The Last Boleyn(88)
Mary rose and took the note from the boy. “Thank you, Simon. You may tell my mother I will attend her immediately.”
The boy grinned. “Yes, m’lady, but I am not ’sposed to go back there. The gent’man already give me a copper for it.” With that, he was gone.
“Imagine paying linkboys to deliver messages these days,” Mary said as she unfolded the little piece of paper. “They used to do that gratis as well as light the halls after dark.”
The note said simply, “Your mother and Anne have come to court. Since they are busy and you are not, I suggest you visit your horse in the east stable block nearest the herb gardens now. Ignore the rain. Eden misses you.”
Staff, of course. Had he gone stark mad sending her a written missive like this? But, of course, it was not signed. Now, the note said. Did he mean right now?
Her heart began to hammer as she bent toward her little mirror. She saw her cheeks were already flushing pink in anticipation. “Nancy, get out my green riding dress and a shawl and hurry.”
The girl darted up and pulled the outfit from the huge coffer at the foot of the bed. “Going riding in this fog and rain, Lady Mary,” she protested gently as she shook out the skirts. “Saints, lady, this is a wrinkled mess. Your mother and the Lady Anne want you to go riding in this weather?”
“Please, Nance, hurry. I will help you with the May Day dress when I come back, all night if we must. And if my mother or sister send for me, only tell the messenger I am out and will attend them presently.”
Nancy helped her mistress change clothes quickly. “But that note,” she sputtered and then her face broke into a huge grin. “Oh, that mother,” she laughed and winked and they hugged before Mary hurried out the door into the long, oak-paneled hall. It was only as she went down the twisting, enclosed back stairs toward the east stables that she realized she still held the little note clasped tightly in her sweaty palm.
The rain had let up somewhat. “Ignore the rain,” he had written. Yes, she could do that now and gladly. But surely there would be others about the stables, grooms or squires. It did not matter: if they had to just pet Eden and whisper love words over the mare’s back, that would have to be enough for today.
She covered her bare head with the dark woven shawl and skirted the herb gardens which would soon burst and bulge with green rows of well-tended asparagus, parsnips, peas, onions and beets. The red brick stable blocks loomed ahead a brighter red in the rain. The Tudor arms inset in stone were over the center door, but she took the gravel path around the side and darted under the overhang to flap clinging raindrops from her shawl.
She entered the warmth of the huge stables and thought instantly of the stables at home. Ian, the blacksmith, tended Hever’s small stables proudly despite their meagerness, for when father was away and George gone too, there was no need to support the large number of horses they had once kept there.
The king loved his horses and his hunt hounds, and both were well cared for under this vast roof. It smelled damp here, but fresh—straw and malt all mingled with leather and punctuated with the wheeze and stamp of snorting, shifting horses in their stalls. She glanced down the long rows and saw no one.
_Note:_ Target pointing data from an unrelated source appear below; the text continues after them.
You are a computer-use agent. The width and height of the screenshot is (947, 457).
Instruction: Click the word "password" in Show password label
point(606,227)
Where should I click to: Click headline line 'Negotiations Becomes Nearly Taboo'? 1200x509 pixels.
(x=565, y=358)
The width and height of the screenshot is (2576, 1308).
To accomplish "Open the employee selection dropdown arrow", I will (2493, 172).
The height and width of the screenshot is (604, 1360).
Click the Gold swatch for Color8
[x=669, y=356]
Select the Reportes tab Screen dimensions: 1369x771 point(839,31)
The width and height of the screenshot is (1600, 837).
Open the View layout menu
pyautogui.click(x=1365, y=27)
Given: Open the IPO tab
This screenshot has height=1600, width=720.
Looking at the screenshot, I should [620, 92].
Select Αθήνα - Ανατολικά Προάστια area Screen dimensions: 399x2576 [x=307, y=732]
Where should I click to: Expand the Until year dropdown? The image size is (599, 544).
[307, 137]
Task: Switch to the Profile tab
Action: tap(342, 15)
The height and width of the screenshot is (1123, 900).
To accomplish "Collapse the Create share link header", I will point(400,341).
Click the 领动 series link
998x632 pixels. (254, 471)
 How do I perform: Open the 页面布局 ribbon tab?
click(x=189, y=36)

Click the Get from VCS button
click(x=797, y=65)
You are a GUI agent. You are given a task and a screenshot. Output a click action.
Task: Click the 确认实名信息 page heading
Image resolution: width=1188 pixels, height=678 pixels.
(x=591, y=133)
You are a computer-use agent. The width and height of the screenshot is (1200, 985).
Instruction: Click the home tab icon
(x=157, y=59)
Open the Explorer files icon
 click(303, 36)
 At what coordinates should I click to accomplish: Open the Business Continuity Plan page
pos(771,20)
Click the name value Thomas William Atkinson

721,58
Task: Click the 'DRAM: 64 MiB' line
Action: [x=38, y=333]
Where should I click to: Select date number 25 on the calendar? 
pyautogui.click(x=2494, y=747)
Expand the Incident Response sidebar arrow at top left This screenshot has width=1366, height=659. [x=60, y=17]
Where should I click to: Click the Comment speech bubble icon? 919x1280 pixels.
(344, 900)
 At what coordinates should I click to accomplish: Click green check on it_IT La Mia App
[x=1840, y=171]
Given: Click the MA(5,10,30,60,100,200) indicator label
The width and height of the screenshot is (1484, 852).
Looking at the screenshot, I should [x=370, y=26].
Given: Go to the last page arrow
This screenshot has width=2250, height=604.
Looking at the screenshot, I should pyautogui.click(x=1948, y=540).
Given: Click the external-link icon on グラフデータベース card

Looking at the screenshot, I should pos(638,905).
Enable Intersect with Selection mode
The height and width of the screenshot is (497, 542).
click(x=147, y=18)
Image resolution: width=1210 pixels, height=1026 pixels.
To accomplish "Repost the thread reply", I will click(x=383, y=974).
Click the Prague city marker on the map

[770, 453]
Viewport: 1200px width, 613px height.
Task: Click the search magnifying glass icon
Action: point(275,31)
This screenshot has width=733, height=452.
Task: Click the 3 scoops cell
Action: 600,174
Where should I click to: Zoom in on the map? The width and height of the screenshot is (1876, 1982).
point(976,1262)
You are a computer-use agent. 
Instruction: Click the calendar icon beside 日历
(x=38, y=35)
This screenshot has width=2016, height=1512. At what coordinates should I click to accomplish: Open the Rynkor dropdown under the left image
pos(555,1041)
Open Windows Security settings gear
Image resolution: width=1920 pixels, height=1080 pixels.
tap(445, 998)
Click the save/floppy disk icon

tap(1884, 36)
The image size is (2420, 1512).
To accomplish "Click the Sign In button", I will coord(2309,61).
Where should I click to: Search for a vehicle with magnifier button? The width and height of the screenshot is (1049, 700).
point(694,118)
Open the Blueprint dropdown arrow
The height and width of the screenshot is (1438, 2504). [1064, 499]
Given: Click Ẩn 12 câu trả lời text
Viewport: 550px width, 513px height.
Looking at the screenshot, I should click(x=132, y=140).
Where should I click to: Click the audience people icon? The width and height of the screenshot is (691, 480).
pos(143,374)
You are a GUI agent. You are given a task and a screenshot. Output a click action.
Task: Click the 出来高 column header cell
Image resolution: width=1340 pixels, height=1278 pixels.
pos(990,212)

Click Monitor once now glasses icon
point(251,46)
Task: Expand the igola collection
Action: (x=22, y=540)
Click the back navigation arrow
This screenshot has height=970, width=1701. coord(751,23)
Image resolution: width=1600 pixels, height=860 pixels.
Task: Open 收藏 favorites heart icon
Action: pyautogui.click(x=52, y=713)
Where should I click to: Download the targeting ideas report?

She had visited her mare Eden here before and her stall was much farther down.
“Excuse me, lovely lady, but are you wanting to ride any mount in particular? Might I be of some help? Do you think you could handle a large, eager stallion today?”
She whirled to face Staff where he stood at his ease between two tall destriers which knights rode at the tilt rail. She would have rushed to him to throw her arms around him, but he held up one hand, and she smiled in obvious wicked anticipation.
“Staff,” she whispered. “It looks empty here, of people, I mean.”
He grinned rakishly at her and raised one eyebrow. “I know, sweet lady. Most of His Grace’s men are in the Great Presence Chamber and the women are all aflutter over your sister’s arrival.”
“But you—how did you manage to get away?”
“I lied,” he said low and came toward her in the aisle between the stalls where she stood. “I told them I have heartburn from that wretched orgy of rich food His Grace dined those Frenchies on last night. Actually, it was not that much of a lie, lass, only to tell true, the cause of my burning heart is hardly His Grace’s highly seasoned food.”
She giggled in sheer delight at his tease, despite the way he glanced quickly up and down the aisle and firmly took her elbow.
“Have you missed me?” he said out of the side of his mouth as they strolled between the two long rows of horse croups and tails.
“Of course. It has been a whole week, my Staff.”
“I know, sweet, and I hate to send for you like this at the oddest times and weirdest places.”
“But we decided we must do that now to be together.”
“Yes. Yes, shh. It is only that I wish so desperately that I could give you your own house and stables—and bedroom. What were you doing when the boy came with the note from ‘mother’?”
“You rogue! Actually, if you want to know, I was cutting my old wedding dress to shreds.”
“So it has come to that, has it? Making a new gown from it, I suppose you mean. Mary, I have told you before and I shall tell you now again. You are without exception the most ravishingly beautiful woman at this court whatever you wear—or do not wear.”